▸ What this exercise asks
(A) In the GroundHog 2009 text, give the passage between "In this paper, we" and "a golden model.", inclusive, again, swapping "golden model" for "reference model".
(B) Write the next part of the GroundHog 2009 text, picking up after its last sentence.

▸ Text block
☆ ☆ ☆ ☆ ☆ ☆ ☆

We have created GroundHog 2009 as a first attempt to satisfy these challenges. There are four main elements of the benchmark suite that, we believe, makeup this innovative framework and satisfy many of the earlier challenges described. They are:

- 1. Provide high-level design descriptions
- Provide synthetically generated, parametrisable input stimuli
- 3. Allow the environment to be uniquely specified
- 4. Allow early baseline fabric analysis of fine-grained FPGAs

In this paper, we do not focus on item four, and we direct the reader to our previous work [5]. However, note that fabric analysis is included in the benchmark suite to allow our community to quickly evaluate the power state of FPGAs as they represent the most mature technology that potentially would be included in mobile systems. The remaining three items are described in Sections 3.2 to 3.4. First, we provide a description of what is contained in GroundHog 2009 benchmark suite.

#### 3.1 GroundHog 2009 Benchmark Suite

GroundHog 2009 consists of seven designs and accompanying infrastructure that allows a benchmark user to create input stimuli for these designs and to verify their implementations against a golden model.

The seven designs are:

- GH09.B.0 Fabric analysis
- GH09.B.1 Port expander and keypad controller
- GH09.B.2 Glue logic
- GH09.B.3 AES encryption cypher
- GH09.B.4 Data compression using Lempel-Ziv
- GH09.B.5 Bridge chip
- GH09.B.6 2D convolution

Excluding GH09.B.0, these are designs that could be implemented on reconfigurable architectures as part of a mobile system. These designs were selected because they are simple, but represent design qualities of a range of possible designs. For example, the 2D convolution design exercises a technology's ability to implement arithmetic operations, and the data compression design exercises a technologies memory capabilities with pseudo random access patterns. In Section 3.2, we describe more details on how these designs are specified.

In addition to the designs, we have also included software tools to aid the benchmark users in building a measurement framework for their implementations. The tools allow benchmark users to create input stimuli to evaluate their solutions. This stimuli can be created to model classic throughput like inputs as well as intermittent stimuli that more closely models the on/off activity within a mobile device, and this is discussed in Section 3.3. We have made these tools open-source so that it can be modified to output the input stimuli in a format that can be leveraged to fit into the benchmark user's measurement framework. For example, in our setup (described in Section 5.1 the input stimuli are converted to a set of vectors and timestamps that are then read by an external FPGA board. This FPGA board is hooked up to the implementation of a design and feeds the input stimuli to the design so that power measurements can be made.

☆ ☆ ☆ ☆ ☆ ☆ ☆

▸ Data
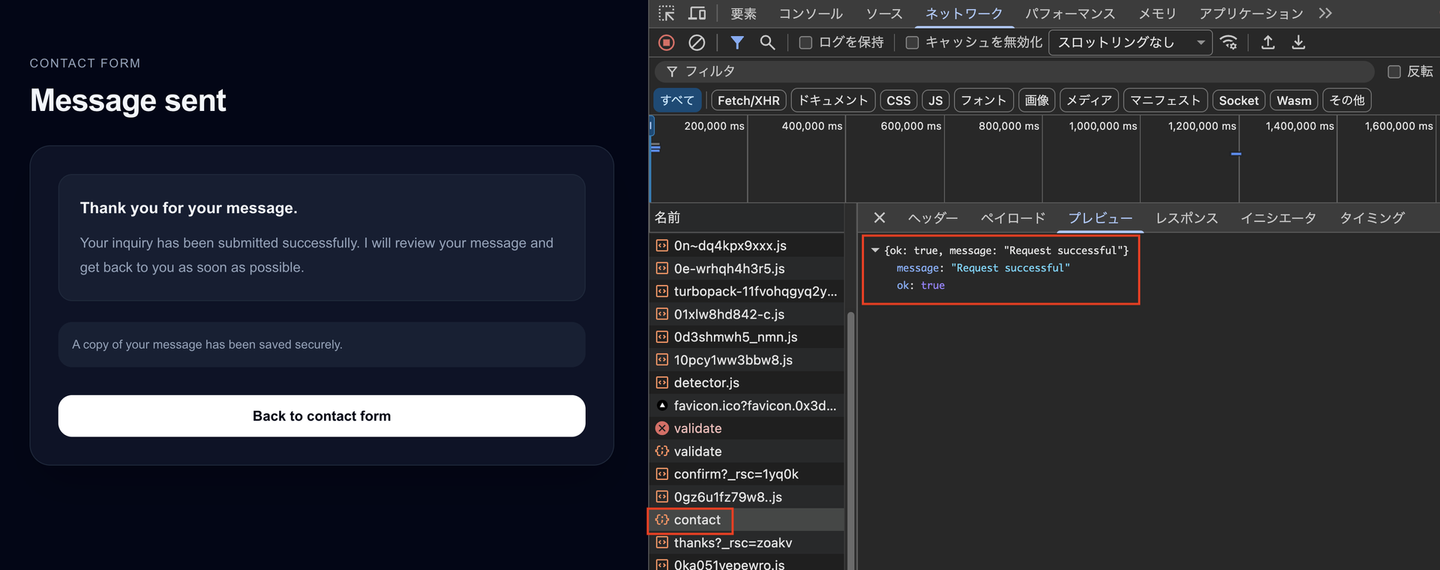Click the Back to contact form button
1440x570 pixels.
tap(321, 416)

☆ ☆ ☆ ☆ ☆ ☆ ☆

▸ Responses in order
(A)
In this paper, we do not focus on item four, and we direct the reader to our previous work [5]. However, note that fabric analysis is included in the benchmark suite to allow our community to quickly evaluate the power state of FPGAs as they represent the most mature technology that potentially would be included in mobile systems. The remaining three items are described in Sections 3.2 to 3.4. First, we provide a description of what is contained in GroundHog 2009 benchmark suite.

#### 3.1 GroundHog 2009 Benchmark Suite

GroundHog 2009 consists of seven designs and accompanying infrastructure that allows a benchmark user to create input stimuli for these designs and to verify their implementations against a reference model.

(B)
An included tool also provides a golden model simulator to help benchmark users verify correctness of their implementations. In this way, benchmark users can look at the software emulation of each of the six designs and analyse the behaviour of their implementation for a given input stimuli. This helps in both understanding the expected behaviour of a benchmark design and verifying if the implemented version on a reconfigurable architecture is performing correctly.

Finally, GroundHog 2009 includes sample environment descriptions. These environment descriptions allow solutions to target a range of mobile devices and this is discussed in more detail in Section 3.4.

#### 3.2 Design Descriptions

The designs in GroundHog 2009 are meant to target a wide variety of reconfigurable architectures. These architectures include devices such as FPGAs, CPLDs, coarsegrain architectures, multi-core systems, and microprocessors. This broad range of targets makes it difficult to describe designs in a form that is mapable to all these devices. For example, a design written in a hardware description language (HDL) does not map well to processors, and similarly, a design written in a sequential language, such as C, does not map well to hardware devices.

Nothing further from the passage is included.